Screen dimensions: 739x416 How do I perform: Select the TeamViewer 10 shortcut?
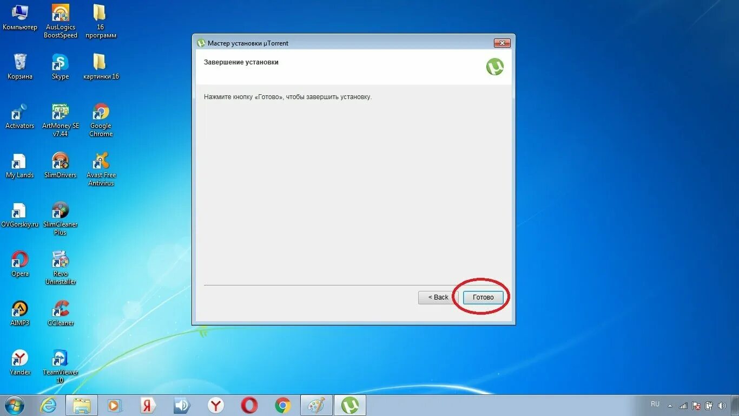click(61, 367)
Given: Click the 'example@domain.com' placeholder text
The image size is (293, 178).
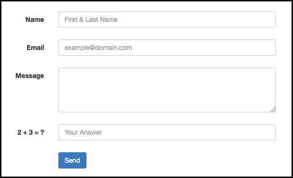Looking at the screenshot, I should click(x=98, y=48).
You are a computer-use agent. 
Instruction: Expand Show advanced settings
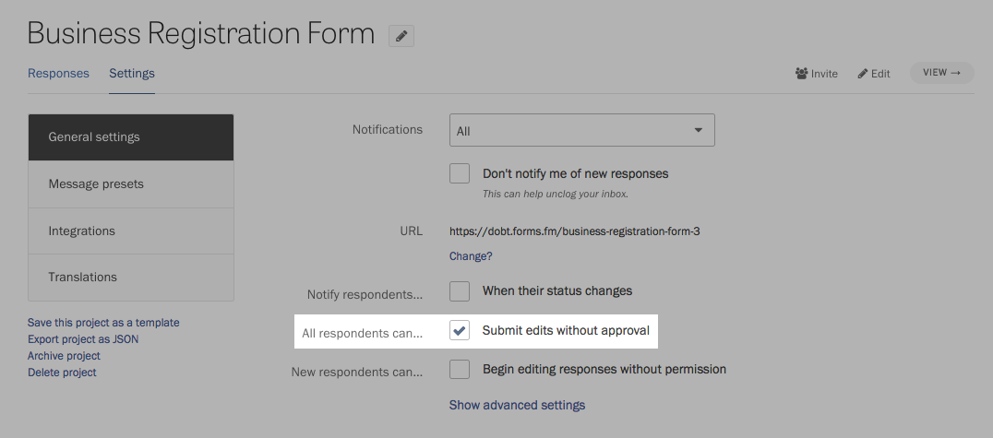[x=517, y=405]
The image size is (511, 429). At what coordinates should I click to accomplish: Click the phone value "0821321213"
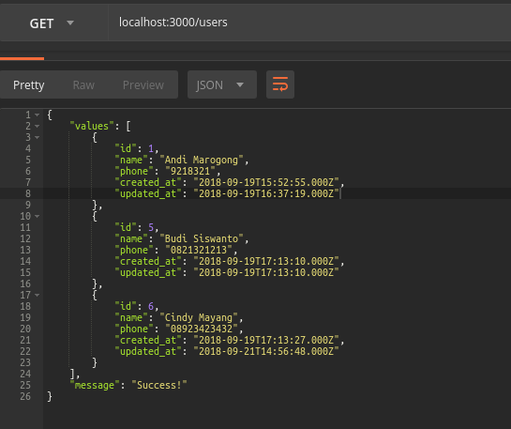(199, 250)
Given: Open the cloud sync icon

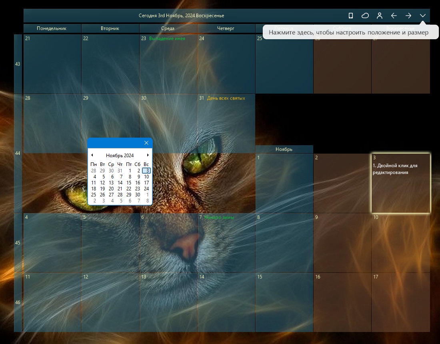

|---|

Quote precisely the lines of the data from the line containing "The image size is (293, 178)." through its final line, both included, excluding pictures.

EXERCISE RESULT:
The image size is (293, 178).
Looking at the screenshot, I should click(x=98, y=48).
You are a computer-use agent. 
Instruction: Expand Show advanced settings
[x=517, y=405]
The image size is (511, 429). At what coordinates should I click to accomplish: Click the phone value "0821321213"
(199, 250)
Given: Open the cloud sync icon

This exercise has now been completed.